All your computers are belong to us now

Background: when morgan_dhu's employer set her up with VPN so that she could work from home, the company IT guy was very firm: we could not install a software firewall on the work computer, and we could not put the work computer behind a router. The reasons didn't make much sense to us, but it was their computer, so they got to make the rules (she was also told that due to licensing issues, she could not install Mozilla on her work machine -- no seriously).

So we paid the cable company an extra $20 per month for 2 extra IP addresses so we could connect all our computers to the internet using a hub, instead of a router. And ever since then, the work machine has been naked to the internet, totally unprotected save for the frail figleaves provided by Norton Antivirus and Windows Update.

Since that time, all of the tech support and IT people at the company have been replaced with new people. The new people have a somewhat different philosophy than the old people: for instance, it is now permitted to install Firefox on one's work computer.

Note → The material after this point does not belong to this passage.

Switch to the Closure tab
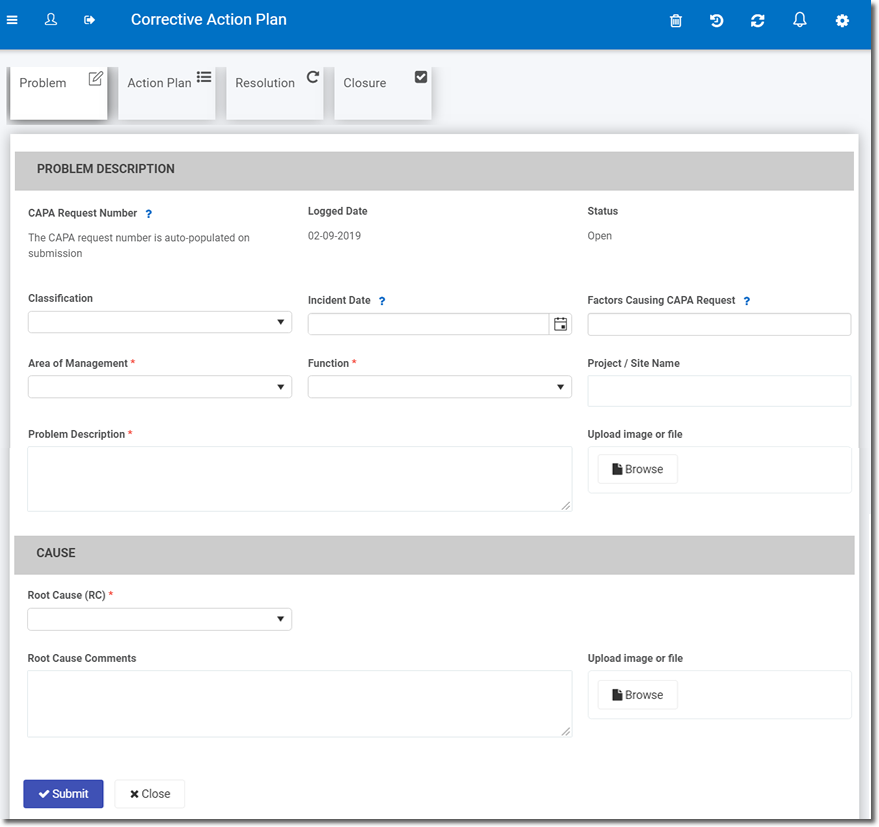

For a couple of years, we had one IP for each machine (my computer, morgan_dhu's computer, and her work computer) and they were all connected to the cable modem with a hub. Our personal computers were and still are protected by software firewalls; in addition, a few months ago, I decided I was tired of sending ridiculous amounts of money to the cable company each month, and bought a router. That enabled me to cancel one of the two extra IP addresses. So for the past few months, we had connected our personal computers to the router, and connected the router and the work computer to a hub, which connected to the cable modem. Yes, there was an unholy mess of cables behind the desk; we suspect the cables of developing their own form of intelligence and plotting world domination.

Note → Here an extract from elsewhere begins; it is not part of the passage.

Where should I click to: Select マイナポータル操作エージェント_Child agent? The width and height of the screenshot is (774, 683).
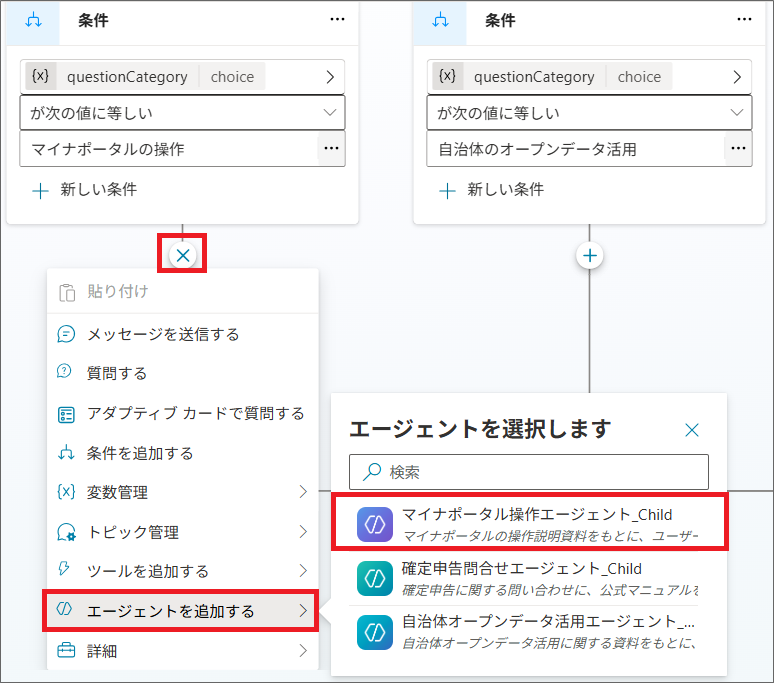pyautogui.click(x=529, y=523)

So, anyway, this afternoon, morgan_dhu started experiencing weirdness on her work machine. The mouse started moving around by itself, downloading a file, installing something, clicking past some kind of "are you sure you want to install this thing" warning, and the like. In short, it had been taken over by some kind of remote control software, and someone out there was merrily installing their little rootkit on it. The only question, really, is why it took so freaking long (unless of course it had been suborned years ago and only today the hacker had the bad judgement to start doing stuff when she happened to be using it).

Once we realised what was happening, I pulled the power plug on the computer, unplugged its Ethernet cable, and then we called the tech support at morgan_dhu's company. One of the first things he asked me to do was to plug the work machine into our router, enable VPN on the router, and reboot the work machine so that it would connect to the corporate network through the router.

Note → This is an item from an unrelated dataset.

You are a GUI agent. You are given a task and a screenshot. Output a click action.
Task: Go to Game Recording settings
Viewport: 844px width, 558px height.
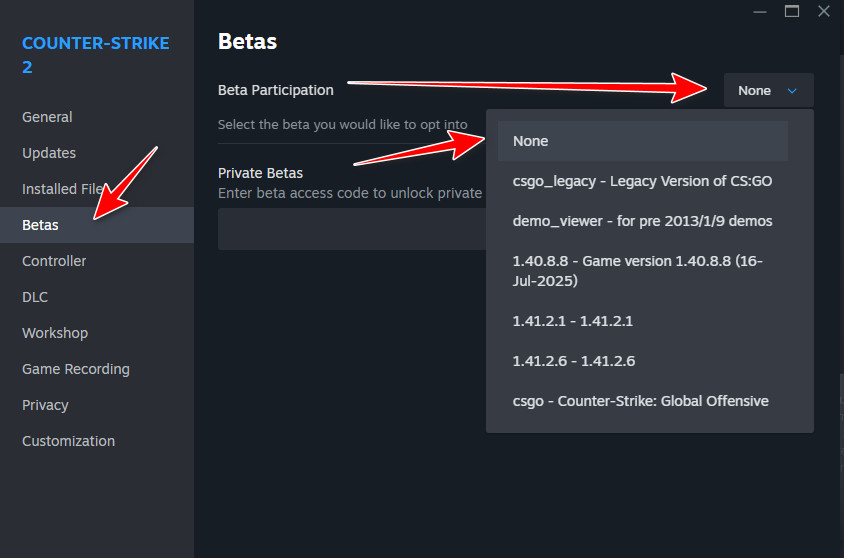pyautogui.click(x=76, y=369)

Then he let me through several rounds of trying to find the freaking rootkit, to no avail. Ad-aware found zilch, msconfig.exe found zilch, and after he said goodbye, I downloaded a "rootkit revealer" from sysinternals.com, and that found zilch. Reviewing running processes also revealed nothing that didn't seem to belong. So Morgan's work computer is probably still suborned. Fortunately it's only turned on about 8 to 12 hours a day, so while it may be part of a zombie farm (although I'd think zombie farmers would really prefer to take over machines that are left on around the clock), it's at least not a very efficient zombie.

On the upside, we can now save ourselves another $10 a month by cancelling all the extra IPs and just going with basic highspeed service. We can also cut back the cable forest behind Morgan's desk, from "enough to stretch to the moon" to merely "enough to stretch around the block."

Advertisment: Anybody who can help me figure out where the rootkit/remote control malware is hiding on morgan_dhu's work machine may claim a lightly used 4 port linksys hub, free.